Extract:
▼

And now I hear that the State of California wants repayment for the services that I regularly pay taxes to receive. My anger, resentment, frustration, and disgust sit in my mind and my heart, every day. Rather than try to get a piece of the pie, why not help those of us who are still trying to find our way or even take the next step; how about demanding that each and every claim filed by the victims of this disaster receive full reimbursement for the physical losses they have endured?
PG&E failed its customers by not maintaining equipment or updating their infrastructure in favor of corporate bonuses, dividends, and payouts. The state of California collects taxes and revenues to provide services. The insurance companies collect premiums in order to compensate for losses. In what manner of justice or even logic, do any businesses or government entities get to profit from this devastating loss that has inflicted so much harm on so many people? Please withdraw the Office of Emergency Services claim against PG&E.
Thank you for listening.
David W. Luce, PhD, MT-BC
To: Governor’s Office of Emergency Services
From: Camp Fire Survivor Dave Ellis, Previous California Resident
To whom it may concern:
Please allow me to tell you an amusing and true story. I recently filed a claim for a Mass Tort lawsuit against PG&E for not adequately servicing their equipment in Butte County, California. I received a letter from my attorney informing me of a $13.5 Billion cap. Having a degree in Business Administration, I started crunching numbers. My wife and I are in a typical situation for those who have lost their homes at the Camp Fire, so I used our situation to calculate the following.
Structural damage: Our home was insured, but not to the costs of rebuilding in today’s economy. There is a $255,615 difference between what we were paid out and the cost to rebuild. Multiplying that with the 18,804 structures that were lost from this fire comes to around $4.8 billion.
Personal Trauma: My wife went through what all other fleeing individuals went through; the horror of not knowing your fate. Picture yourself in your vehicle behind thousands of other vehicles who are all attempting to leave town. The sky is filled with black and orange billowing clouds moving your direction and explosions occurring all around you. Some survivors even experienced the heat of the approaching flames. I was lucky; I left for Sacramento earlier that morning.
The combined population of Paradise and Magalia is around 37,000. Add in surrounding communities and it rises to around 40,000. It was a workday, so I’m estimating 70% of the population was in the area at the time of evacuation; that’s around 28,000 people. Our attorney has computed $200,000 compensation for my wife’s PTSD condition. Multiplying that with the 28,000 estimated population gives you $5.6 billion.
So, I’m adding these figures together and it sums up to $10.4 billion, far below the cap. Then I remember the 85 or so people who actually died from the incident and assumed the remaining $3.1 billion went toward those lawsuits. Then I contact my attorney and inform her that the cap seems pretty accurate, asking her if I’m missing something with my calculations. I about fell out of my chair when she informed me that the $13.5 billion cap includes 5 other fires in addition to the Camp Fire. This cap is simply absurd in my opinion. Something must be done; for the sake of all survivors from California fires, please intervene by removing that ridiculous and insulting $13.5 billion cap.

▲

Problems to work on:
[A] In the Camp Fire letters, how many structures were lost in the fire?
[B] Duplicate the Camp Fire letters from "The combined population" up to and including "you $5.6 billion.".

Data shown:
▼

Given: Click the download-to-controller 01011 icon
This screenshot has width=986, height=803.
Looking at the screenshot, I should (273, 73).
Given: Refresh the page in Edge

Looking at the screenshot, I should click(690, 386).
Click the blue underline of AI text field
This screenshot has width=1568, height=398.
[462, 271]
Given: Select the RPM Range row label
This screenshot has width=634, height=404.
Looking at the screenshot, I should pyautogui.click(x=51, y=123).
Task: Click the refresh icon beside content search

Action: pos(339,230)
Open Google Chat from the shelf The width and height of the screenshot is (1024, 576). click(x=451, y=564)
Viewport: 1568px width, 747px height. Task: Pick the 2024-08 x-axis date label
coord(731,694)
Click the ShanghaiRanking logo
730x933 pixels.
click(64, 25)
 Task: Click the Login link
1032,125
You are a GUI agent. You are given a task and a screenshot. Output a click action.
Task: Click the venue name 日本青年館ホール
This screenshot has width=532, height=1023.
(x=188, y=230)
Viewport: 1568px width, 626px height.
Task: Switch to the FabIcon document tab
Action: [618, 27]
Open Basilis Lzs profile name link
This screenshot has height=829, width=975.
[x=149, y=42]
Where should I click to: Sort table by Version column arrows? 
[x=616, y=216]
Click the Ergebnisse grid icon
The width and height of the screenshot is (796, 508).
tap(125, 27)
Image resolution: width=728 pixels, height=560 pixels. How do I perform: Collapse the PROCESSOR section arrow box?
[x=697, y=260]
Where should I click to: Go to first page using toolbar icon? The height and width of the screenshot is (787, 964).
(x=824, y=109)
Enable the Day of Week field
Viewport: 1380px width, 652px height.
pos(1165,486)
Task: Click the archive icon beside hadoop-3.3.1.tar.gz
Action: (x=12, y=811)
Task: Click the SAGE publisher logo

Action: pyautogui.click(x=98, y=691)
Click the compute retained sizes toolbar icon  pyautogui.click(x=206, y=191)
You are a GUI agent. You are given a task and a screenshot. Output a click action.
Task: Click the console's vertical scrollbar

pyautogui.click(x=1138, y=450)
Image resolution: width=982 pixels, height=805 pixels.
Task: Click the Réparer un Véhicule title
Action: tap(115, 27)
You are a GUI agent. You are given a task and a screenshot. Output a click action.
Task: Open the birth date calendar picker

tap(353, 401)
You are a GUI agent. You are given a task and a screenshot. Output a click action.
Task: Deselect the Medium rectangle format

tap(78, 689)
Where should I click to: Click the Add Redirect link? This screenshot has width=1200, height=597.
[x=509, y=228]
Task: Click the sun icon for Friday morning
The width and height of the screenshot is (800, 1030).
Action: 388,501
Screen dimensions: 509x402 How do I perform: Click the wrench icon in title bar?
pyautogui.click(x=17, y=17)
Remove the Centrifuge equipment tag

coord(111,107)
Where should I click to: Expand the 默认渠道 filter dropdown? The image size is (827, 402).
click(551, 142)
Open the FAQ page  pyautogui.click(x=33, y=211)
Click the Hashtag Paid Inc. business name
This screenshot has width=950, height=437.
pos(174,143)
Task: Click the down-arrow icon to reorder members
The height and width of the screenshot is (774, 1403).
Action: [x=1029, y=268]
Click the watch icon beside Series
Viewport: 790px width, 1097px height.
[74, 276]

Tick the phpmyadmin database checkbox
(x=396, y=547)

▲

Answers to this exercise:
[A] 18,804

[B]
The combined population of Paradise and Magalia is around 37,000. Add in surrounding communities and it rises to around 40,000. It was a workday, so I’m estimating 70% of the population was in the area at the time of evacuation; that’s around 28,000 people. Our attorney has computed $200,000 compensation for my wife’s PTSD condition. Multiplying that with the 28,000 estimated population gives you $5.6 billion.